Settling allegations of false claims has gotten a Maryland doctor and an independent company permanently excluded from the Medicare program.
The physician, John J. Merendino Sr., M.D., also was fined $3.1 million.
HHS' inspector general's office accused Merendino of improperly billing Medicare through companies he owned or controlled for physical therapy services at nursing homes in the District of Columbia, Maryland and Virginia.
In the other case, Gina M. Giland her company, Quality Plus Diagnostics, agreed to forfeit about $138,000 to resolve false-claims allegations made by the government two years ago in U.S. District Court in Miami. The settlement doesn't indicate where Gil or her company are located.
MODERN HEALTHCARE*obtained copies of the settlements earlier this month under the federal Freedom of Information Act. HHS' inspector general's office signed off on both agreements in June.
In Merendino's case, government officials investigated claims filed from 1991 to 1995. They contended Medicare billing rules were broken because doctors employed by a Rockville, Md., company Merendino owned, failed to supervise physical therapy and didn't provide services to nursing home patients. The claims were prepared by a billing company controlled by Merendino and owned by his spouse.
Merendino and his companies admit to no wrongdoing in the settlement. Besides the fine, he also agreed to pay $717,202 to the Internal Revenue Service and be excluded from state healthcare programs. He did not return telephone calls for comment.

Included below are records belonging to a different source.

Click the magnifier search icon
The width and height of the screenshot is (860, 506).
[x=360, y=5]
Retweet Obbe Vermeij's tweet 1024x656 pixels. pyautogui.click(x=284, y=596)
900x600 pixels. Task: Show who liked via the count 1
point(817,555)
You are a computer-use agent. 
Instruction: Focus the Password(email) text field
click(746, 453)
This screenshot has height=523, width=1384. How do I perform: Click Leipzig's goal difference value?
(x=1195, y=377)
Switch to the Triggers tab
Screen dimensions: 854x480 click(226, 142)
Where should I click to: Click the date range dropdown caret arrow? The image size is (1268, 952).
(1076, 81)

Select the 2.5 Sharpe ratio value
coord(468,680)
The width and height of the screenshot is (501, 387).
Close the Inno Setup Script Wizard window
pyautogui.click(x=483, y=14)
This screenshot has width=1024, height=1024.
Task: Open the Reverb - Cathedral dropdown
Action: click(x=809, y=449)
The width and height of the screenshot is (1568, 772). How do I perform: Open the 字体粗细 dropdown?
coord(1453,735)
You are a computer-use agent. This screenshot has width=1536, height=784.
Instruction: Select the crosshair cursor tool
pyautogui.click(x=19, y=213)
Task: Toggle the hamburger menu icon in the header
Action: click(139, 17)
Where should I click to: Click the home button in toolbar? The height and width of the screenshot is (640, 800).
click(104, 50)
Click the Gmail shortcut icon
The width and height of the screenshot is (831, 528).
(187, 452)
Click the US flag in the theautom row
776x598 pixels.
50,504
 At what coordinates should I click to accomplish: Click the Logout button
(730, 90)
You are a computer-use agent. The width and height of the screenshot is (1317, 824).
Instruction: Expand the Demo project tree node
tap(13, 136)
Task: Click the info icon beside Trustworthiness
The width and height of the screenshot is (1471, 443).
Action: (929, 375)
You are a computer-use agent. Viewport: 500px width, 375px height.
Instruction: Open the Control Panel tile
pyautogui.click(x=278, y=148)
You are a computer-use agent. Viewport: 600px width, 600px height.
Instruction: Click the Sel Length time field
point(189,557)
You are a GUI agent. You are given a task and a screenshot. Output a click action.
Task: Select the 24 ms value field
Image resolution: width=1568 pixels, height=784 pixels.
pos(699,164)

In Gil's case, the government said her company collected almost $1.6 million from Medicare from 1993 to 1995 for medical services that were never provided or were unnecessary. The money paid to the company was then transferred to Gil's personal bank accounts, or ones she had with family members, to buy personal property.
Although the amount of money Gil is forfeiting is substantially less than what her company allegedly was paid, the agreement was approved because she is unable to pay any higher amount. In addition, she is turning over medical, diagnostic and other equipment she owned. Gil and her company also are being excluded from Medicaid and state healthcare programs.
Gil admits no wrongdoing in the settlement. Her attorney did not return calls for comment.